Embora integrem a fauna urbana de alguns países, os esquilos são roedores selvagens que, geralmente, preferem viver em árvores em meio à natureza. Contudo, não são incomuns os casos em que os animais passam a frequentar jardins de residências.
Vale destacar que essas visitas costumam acontecer com frequência, já que os animais são vistos regularmente pelos moradores. E de acordo com especialistas, existe uma explicação para esse comportamento.
Assim como as aves, os esquilos constroem ninhos complexos, feitos de de galhos e folhas entrelaçados e com um interior forrado de musgo, capim e pelos em locais que consideram seguros para proteger seus filhotes.

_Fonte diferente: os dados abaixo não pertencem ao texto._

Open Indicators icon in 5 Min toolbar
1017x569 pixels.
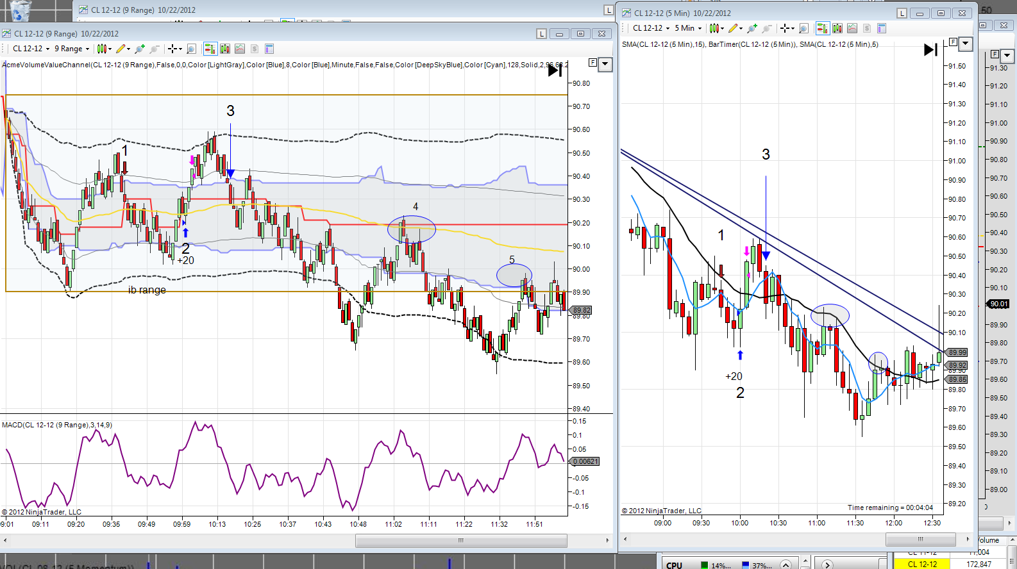[852, 28]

Dessa forma, a permanência contínua desses animais em áreas residenciais indica que eles identificaram o ambiente como um refúgio seguro, capaz de fornecer os recursos necessários para o desenvolvimento protegido de sua prole.
Caso se sintam ameaçados, esses roedores tendem a abandonar o ambiente, mas também podem manifestar reações agressivas na tentativa de se defender e proteger seus filhotes. Portanto, ao avistar um esquilo que visita o jardim com frequência, é ideal dar espaço para o animal para garantir uma convivência tranquila.

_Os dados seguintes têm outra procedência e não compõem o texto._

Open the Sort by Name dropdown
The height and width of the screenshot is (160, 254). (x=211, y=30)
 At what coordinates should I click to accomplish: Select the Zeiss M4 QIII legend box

Esquilos do Brasil apresentam comportamento diferenciado
O avistamento de esquilos em áreas residenciais ocorre principalmente em países do Hemisfério Norte, como Estados Unidos, Canadá e Reino Unido. No Brasil, embora existam espécies nativas como o serelepe e o caxinguelê, é extremamente difícil encontrá-los.

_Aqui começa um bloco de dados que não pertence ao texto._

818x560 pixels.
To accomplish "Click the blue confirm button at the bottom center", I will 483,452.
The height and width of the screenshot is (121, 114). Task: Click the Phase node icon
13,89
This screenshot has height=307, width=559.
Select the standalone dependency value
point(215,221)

Isso porque, além de viverem principalmente na Mata Atlântica e na Amazônia, esses animais também são extremamente ariscos e raramente descem da copa das árvores, evitando, assim, qualquer contato com seres humanos.
Em contrapartida, nos Estados Unidos e Canadá, espécies como o esquilo-cinzento são presenças constantes em quintais e praças, convivendo próximos aos humanos sem muitos problemas. Além disso, em algumas cidades da Europa, o roedor já se tornou até mesmo uma praga urbana.